▸ Task item:
Quote the lines of the data below verbatim, beginning at the line that contains "This screenshot has" and ending at the last line, both included, and excluding pictures.

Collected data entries
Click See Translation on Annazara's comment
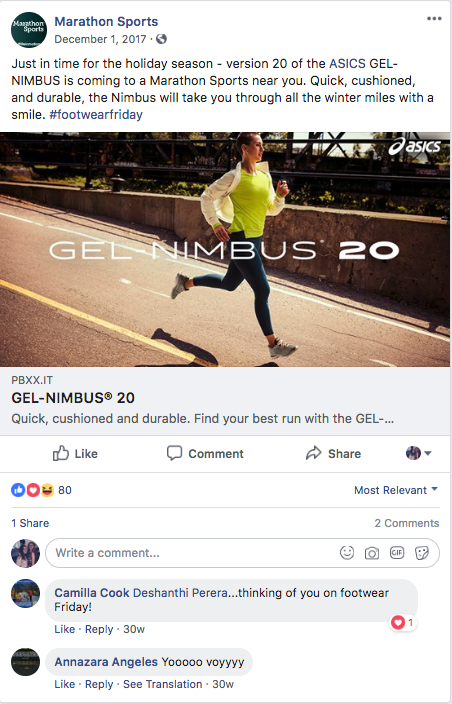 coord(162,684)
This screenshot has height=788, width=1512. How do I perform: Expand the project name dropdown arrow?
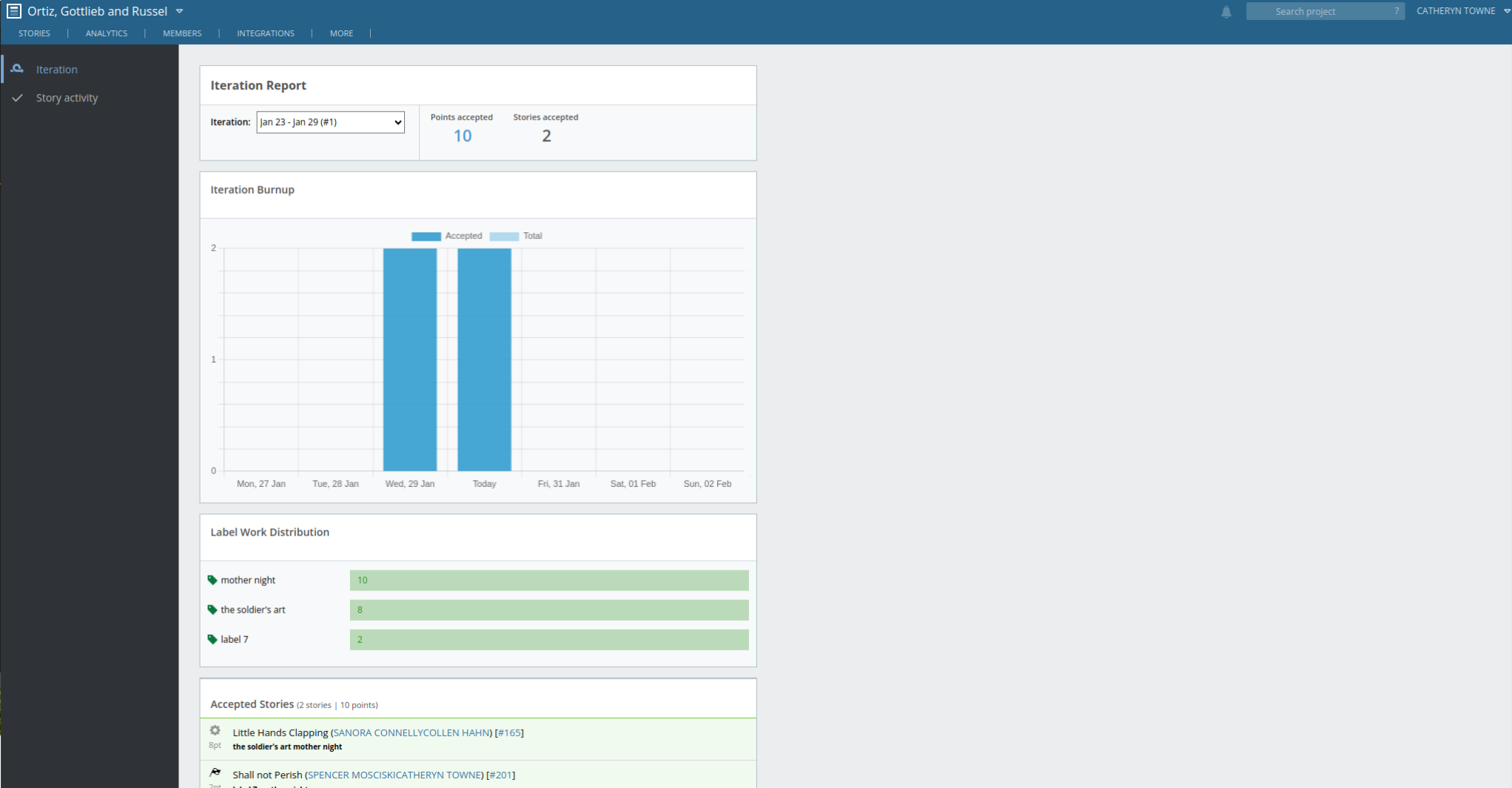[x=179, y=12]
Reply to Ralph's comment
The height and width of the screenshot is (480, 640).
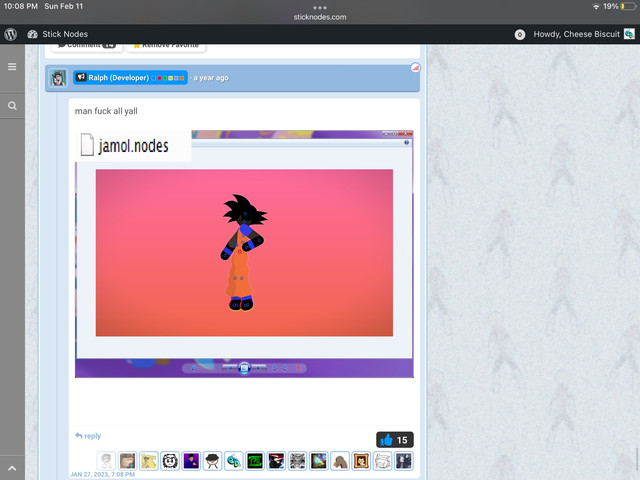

▸ Response:
This screenshot has height=788, width=1512. How do I perform: Expand the project name dropdown arrow?
[x=179, y=12]
Reply to Ralph's comment
The height and width of the screenshot is (480, 640).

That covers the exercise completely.